Условие задания:
Кому, по словам отрывка о русскоязычных киевлянах, устное городское творчество приписывало фразу «Щоб ніяких Шніток в програмі не було!»?

Выбранный отрывок:
□ □ □ □ □
Продолжим, однако, разговор о той части среды, которая была восприимчива к оппозиционно-вольнодумным настроениям. Некоторые её представители, сочувствовавшие украинской национальной идее, были каплей в море. Допустим, циркулировали временами в этом социуме туманно-елейные разговоры о будущей свободной суверенной стране, в которой русским будет лучше, чем в России, а евреям лучше, чем в Израиле (памятная фраза из мифотворческого арсенала начала 90-х вполне под стать отвлечённому идеализму тех настроений). Превалировало всё же другое. Русскоязычные киевляне, критически относившиеся к советской власти, конечно же, сочувствовали трудностям и обидам украиноязычного населения, но рассматривали их, по преимуществу, в одном пакете с другими ограничениями прав и свобод, характерными для тогдашнего строя. Никакой личной вины перед украинцами эти люди не ощущали. Да и не имели. Учтём, к тому же, что общие установки на запретительство, исходившие в своей основе от тоталитарно-бюрократического Центра, с удвоенным рвением проводились в жизнь на местах бесчисленным множеством сугубо украинских начальников и начальничков. Подобные «поддержка и энтузиазм миллионов» проявлялись в полном соответствии с расхожим афоризмом: «если в России ногти стригут, то на Украине пальцы рубят». Между прочим, собирательный образ запретителя, как правило, рисовался русскоязычно-киевскому «коллективному бессознательному» не в виде таинственного пришельца с далёкой планеты Лубянка, но в обличим укоренённого в местной почве угрюмого и хитрого мужичка, методично твердящего нечто вроде: Щоб ніяких Шніток в програмі не було!» (эту фразу устное городское творчество приписывало одному из тогдашних директоров киевской филармонии).

Почему же в эпоху перестройки люди рассматриваемой среды вдруг стали такими ярыми патриотами Украины?

Тому, на наш взгляд, есть несколько причин.

Во-первых, к этому времени контингент киевлян существенно изменился. Благодаря исходу многих даровитых нонконформистов всё в те же Москву и Питер, а также – еврейской эмиграции (на самом деле – не только еврейской, если учесть, что с помощью иного «паровоза»-Шапиро покидало страну немало примкнувших Шепиловых и Шепиленко), освободилось пространство, заполнившееся совсем иными людьми. Впрочем, освободилось оно не только в Киеве, но и в Харькове, и в Донецке, и в Днепропетровске. Какой смысл, однако, был энергичным карьеристам с амбициями хозяев положения стремиться в города, не имевшие столичного статуса? Вот и ехали предприимчивые, целеустремлённые выходцы из западноукраинских городов и восточноукраинских сёл в Киев. А по мере того, как укреплялся их вес и влияние в столичной среде, многие коренные киевляне (вынужденные контактировать с ними хотя бы по работе) постепенно приобщались к их образу мыслей, их системе ценностей. К концу 80-х годов статистическое соотношение коренных киевлян и приезжих было достаточным для благоприятствования таким процессам.
□ □ □ □ □
Записи из набора данных:
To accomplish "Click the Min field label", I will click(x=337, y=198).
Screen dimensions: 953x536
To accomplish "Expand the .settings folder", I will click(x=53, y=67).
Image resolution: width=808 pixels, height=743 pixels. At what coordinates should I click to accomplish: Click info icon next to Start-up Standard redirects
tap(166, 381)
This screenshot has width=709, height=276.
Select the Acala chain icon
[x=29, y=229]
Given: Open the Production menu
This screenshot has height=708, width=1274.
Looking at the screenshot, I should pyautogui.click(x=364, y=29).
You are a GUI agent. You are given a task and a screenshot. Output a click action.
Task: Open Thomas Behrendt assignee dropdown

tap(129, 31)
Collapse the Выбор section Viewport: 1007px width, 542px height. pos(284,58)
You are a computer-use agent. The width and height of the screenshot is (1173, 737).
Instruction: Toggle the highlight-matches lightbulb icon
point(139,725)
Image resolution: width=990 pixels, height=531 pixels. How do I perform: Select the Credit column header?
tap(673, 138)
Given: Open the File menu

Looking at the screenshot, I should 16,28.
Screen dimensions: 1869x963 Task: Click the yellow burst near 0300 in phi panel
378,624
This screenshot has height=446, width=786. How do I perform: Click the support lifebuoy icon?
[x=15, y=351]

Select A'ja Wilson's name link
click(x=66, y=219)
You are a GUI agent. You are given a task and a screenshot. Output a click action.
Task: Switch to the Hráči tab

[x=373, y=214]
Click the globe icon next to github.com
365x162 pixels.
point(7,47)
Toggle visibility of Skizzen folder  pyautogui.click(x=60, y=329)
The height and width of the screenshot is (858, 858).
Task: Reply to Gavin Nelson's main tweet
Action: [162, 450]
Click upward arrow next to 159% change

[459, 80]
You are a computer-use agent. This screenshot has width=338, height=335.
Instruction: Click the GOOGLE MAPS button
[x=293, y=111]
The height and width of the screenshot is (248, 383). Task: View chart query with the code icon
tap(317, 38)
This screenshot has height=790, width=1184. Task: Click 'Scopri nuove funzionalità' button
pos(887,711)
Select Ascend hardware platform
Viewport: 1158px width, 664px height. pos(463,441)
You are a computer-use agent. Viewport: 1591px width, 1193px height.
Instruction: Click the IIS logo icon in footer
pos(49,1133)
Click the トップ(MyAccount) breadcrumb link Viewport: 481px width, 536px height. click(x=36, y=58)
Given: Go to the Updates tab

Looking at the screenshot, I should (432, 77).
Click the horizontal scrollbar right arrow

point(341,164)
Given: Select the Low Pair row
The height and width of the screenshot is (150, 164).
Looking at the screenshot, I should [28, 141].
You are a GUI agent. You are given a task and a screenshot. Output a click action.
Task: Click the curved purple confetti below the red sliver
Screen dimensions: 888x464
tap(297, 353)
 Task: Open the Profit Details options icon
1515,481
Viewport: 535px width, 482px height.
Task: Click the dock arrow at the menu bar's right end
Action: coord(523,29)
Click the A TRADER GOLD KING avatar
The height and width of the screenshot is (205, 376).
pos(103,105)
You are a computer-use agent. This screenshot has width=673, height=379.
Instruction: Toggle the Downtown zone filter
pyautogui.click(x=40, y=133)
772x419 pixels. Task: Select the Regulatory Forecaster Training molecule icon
□ □ □ □ □
Результат выполнения:
Одному из тогдашних директоров киевской филармонии.